## Start

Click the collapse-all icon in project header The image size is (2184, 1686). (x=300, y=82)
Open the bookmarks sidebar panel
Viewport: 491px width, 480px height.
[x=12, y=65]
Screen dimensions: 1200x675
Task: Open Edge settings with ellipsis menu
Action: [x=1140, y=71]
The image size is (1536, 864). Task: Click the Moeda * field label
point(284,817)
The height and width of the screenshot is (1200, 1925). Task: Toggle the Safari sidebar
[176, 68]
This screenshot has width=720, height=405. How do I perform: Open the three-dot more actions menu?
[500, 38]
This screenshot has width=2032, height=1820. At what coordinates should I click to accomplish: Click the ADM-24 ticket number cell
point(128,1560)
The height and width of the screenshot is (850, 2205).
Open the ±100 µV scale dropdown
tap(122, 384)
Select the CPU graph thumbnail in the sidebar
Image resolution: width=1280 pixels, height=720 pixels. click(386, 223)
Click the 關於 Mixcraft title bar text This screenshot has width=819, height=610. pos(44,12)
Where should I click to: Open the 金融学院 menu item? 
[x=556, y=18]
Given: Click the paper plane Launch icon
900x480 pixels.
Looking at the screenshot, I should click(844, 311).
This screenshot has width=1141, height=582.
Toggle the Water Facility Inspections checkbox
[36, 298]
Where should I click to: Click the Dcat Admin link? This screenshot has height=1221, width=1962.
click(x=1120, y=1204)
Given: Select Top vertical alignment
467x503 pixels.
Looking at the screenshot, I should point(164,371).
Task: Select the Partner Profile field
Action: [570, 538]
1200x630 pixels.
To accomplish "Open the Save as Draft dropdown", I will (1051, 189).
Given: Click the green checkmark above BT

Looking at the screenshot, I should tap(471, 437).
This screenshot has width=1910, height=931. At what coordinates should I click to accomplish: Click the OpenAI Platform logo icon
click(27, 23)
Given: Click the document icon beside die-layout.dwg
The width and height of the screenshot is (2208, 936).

## End

TASK DIRECTIONS
Please return everything from the line containing "This screenshot has width=1910, height=931." down to the end of the items, copied exactly.

ANSWER TO THIS EXERCISE
This screenshot has width=1910, height=931. At what coordinates should I click to accomplish: Click the OpenAI Platform logo icon
click(27, 23)
Given: Click the document icon beside die-layout.dwg
The width and height of the screenshot is (2208, 936).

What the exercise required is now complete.